Sainsbury’s has today reported a 1.9 per cent year-on-year increase in like-for-like (LFL) sales for the first quarter of its financial year, with trading growth for the three-month period two per cent ahead of the UK’s market leading grocer Tesco.
Britain’s third largest supermarket group saw weekly transactions rise five per cent to 22 million in the 12 weeks to June 11th 2011, with sales of general merchandise products and clothing growing at a faster pace than food sales.
LFLs at Sainsbury’s in Q1, including petrol, were up 4.8 per cent, and like Tesco’s trading statement yesterday rising fuel costs were cited as a major reason for a solid rather than spectacular performance.

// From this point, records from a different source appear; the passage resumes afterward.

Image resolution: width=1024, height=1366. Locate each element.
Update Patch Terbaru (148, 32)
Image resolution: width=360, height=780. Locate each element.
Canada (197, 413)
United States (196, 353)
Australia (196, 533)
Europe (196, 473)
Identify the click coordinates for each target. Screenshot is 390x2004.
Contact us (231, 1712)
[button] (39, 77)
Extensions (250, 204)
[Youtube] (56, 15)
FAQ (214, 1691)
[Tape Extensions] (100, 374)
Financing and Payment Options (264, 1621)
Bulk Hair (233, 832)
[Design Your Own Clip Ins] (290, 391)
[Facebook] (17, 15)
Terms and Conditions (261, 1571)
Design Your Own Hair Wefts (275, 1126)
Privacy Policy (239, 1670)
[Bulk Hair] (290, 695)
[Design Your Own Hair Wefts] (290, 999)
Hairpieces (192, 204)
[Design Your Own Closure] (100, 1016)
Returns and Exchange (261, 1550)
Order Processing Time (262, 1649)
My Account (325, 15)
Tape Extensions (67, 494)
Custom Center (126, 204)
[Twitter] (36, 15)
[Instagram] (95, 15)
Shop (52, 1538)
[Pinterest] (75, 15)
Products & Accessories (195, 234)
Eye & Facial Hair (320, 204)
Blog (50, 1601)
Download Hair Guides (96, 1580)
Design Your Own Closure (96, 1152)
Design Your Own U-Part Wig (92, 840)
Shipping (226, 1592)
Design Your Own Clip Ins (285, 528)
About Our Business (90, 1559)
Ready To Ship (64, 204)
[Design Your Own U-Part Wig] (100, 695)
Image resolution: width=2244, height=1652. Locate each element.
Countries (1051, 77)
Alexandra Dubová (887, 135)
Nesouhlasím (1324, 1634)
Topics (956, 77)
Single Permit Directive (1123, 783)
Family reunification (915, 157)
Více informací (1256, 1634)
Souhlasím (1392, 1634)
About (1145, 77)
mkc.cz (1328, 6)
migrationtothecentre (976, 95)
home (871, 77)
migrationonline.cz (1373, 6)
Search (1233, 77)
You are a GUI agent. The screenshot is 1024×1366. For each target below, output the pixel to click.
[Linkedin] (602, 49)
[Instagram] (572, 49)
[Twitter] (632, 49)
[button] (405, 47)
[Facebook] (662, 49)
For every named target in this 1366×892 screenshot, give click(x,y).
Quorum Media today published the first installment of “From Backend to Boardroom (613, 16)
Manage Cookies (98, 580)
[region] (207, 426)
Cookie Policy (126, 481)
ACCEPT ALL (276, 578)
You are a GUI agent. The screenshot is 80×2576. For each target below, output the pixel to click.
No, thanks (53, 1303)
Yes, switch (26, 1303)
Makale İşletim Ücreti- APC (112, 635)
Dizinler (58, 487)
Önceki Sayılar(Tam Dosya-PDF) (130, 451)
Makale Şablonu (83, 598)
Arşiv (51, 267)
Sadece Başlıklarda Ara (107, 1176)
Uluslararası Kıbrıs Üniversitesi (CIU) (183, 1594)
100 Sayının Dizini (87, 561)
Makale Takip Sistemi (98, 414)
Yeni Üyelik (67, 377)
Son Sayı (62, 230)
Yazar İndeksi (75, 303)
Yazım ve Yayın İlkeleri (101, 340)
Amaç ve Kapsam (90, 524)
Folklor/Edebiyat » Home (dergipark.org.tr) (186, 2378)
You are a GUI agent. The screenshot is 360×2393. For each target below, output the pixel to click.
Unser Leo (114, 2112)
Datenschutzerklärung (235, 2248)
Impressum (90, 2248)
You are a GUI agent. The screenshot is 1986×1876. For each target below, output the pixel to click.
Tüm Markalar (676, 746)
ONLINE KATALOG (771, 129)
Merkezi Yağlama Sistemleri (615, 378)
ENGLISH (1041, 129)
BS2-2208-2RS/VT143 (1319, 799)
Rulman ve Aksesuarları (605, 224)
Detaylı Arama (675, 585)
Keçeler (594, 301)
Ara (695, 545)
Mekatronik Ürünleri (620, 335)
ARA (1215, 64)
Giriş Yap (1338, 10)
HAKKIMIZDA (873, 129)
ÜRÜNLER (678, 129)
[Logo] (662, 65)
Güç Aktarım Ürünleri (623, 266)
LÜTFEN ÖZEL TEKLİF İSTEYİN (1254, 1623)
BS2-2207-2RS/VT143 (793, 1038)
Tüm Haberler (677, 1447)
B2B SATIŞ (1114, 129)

Although Tesco saw LFL sales fall 0.1 per cent year-on-year in its first quarter there were a number of similarities between the two grocers’ announcements, with own-brand goods faring well at both firms and plans announced for click & collect services to be further rolled out by each of the companies.
Justin King, CEO of Sainsbury’s, said: “We’ve delivered a solid sales performance, in line with our expectations, in spite of the continued tough consumer environment.
“Fuel price inflation combined with strong fuel volume growth resulted in an increase in total sales of 7.3 per cent, with like-for-like sales up 4.8 per cent.”
It has been a good week for King, who received a CBE for his services to retailing in the Queen’s birthday honours on Saturday, and with hundreds more store openings planned for the next three years there is plenty of potential for the company to increase its market share further in the foreseeable future.
Anna Smee, a business strategist at consultancy firm Hundred Consulting, said: “Unlike some of its competitors, there is a real sense of energy and purpose about Sainsbury’s and it has the added advantage that the UK is its sole point of focus.
“It is innovating its way through these challenging times and refusing to bow its head.”
Some of innovative concepts unveiled by the grocer during recent months include ‘drive-thru’ shopping in Manchester, giant out-of-hours vending machines and the Fresh Kitchen outlet in London’s Strand, which offers customers takeaway lunches.
Smee added: “Profits have been further boosted by the opening of new stores around the country, many of them under the Sainsbury’s Local brand, which benefits from higher pricing on convenience products than the larger outlets.”